2. A method for validating the effect factor of color saturation on viewing angle as claimed in claim 1, wherein the maximum gray scale value includes but is not limited to 255.

3. A method of validating a color saturation viewing angle influence factor according to claim 1, wherein the first numerical value includes, but is not limited to, any one of 10, 15, 20, 25, 30, 35, 40, 45, 50, 55.

4. The method of claim 1, wherein the angle values for viewing the display panel from front and side are the angle between the viewing line and the vertical line perpendicular to the display panel, and the range is ± (0-90) degrees.

5. A method of validating a color saturation viewing angle impact factor according to claim 4, wherein the angle values of the display panel as viewed from the side include ± (15) degrees, ± (30) degrees, ± (45) degrees, ± (60) degrees.

6. A method of improving color saturation viewing angle, comprising the steps of:

7. The method of claim 6, wherein the reducing the gray level of the red sub-pixel or the reducing the gray level of the green sub-pixel in the step of setting the condition in the white balance code is in a range of 1-50 steps.

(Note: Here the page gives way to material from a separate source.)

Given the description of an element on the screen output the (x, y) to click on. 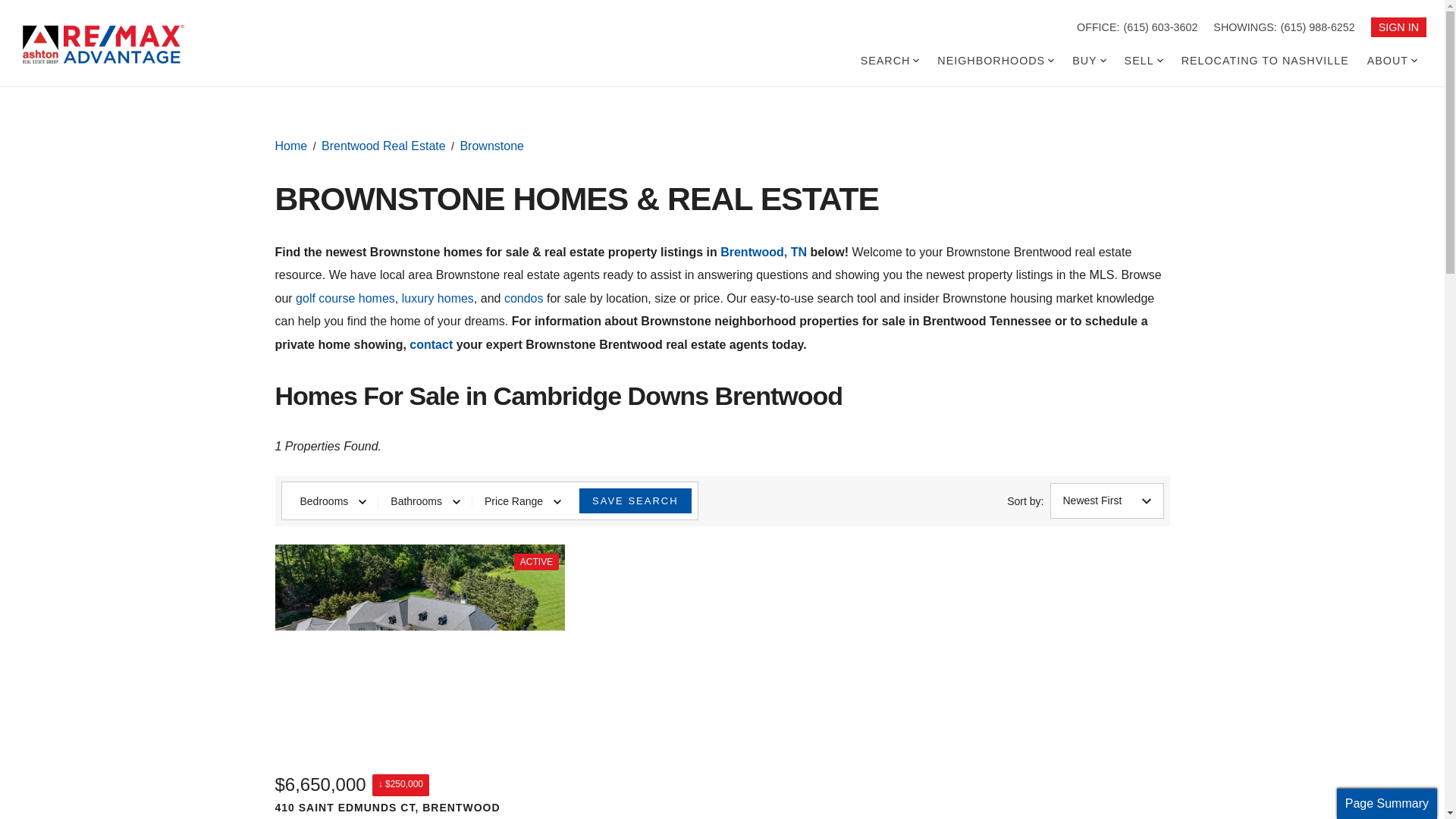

8. The method of claim 6, wherein the angle values for viewing the display panel from front and side are such that the viewing angle is in the range of + - (0-90) degrees from the vertical.

9. The method of improving color saturation viewing angle of claim 8, wherein the angle values of viewing the display panel from side comprise ± (15) degrees, ± (30) degrees, ± (45) degrees, ± (60) degrees.

10. The method of improving color saturation viewing angle of claim 6, wherein the maximum gray scale value of the display panel includes but is not limited to 255.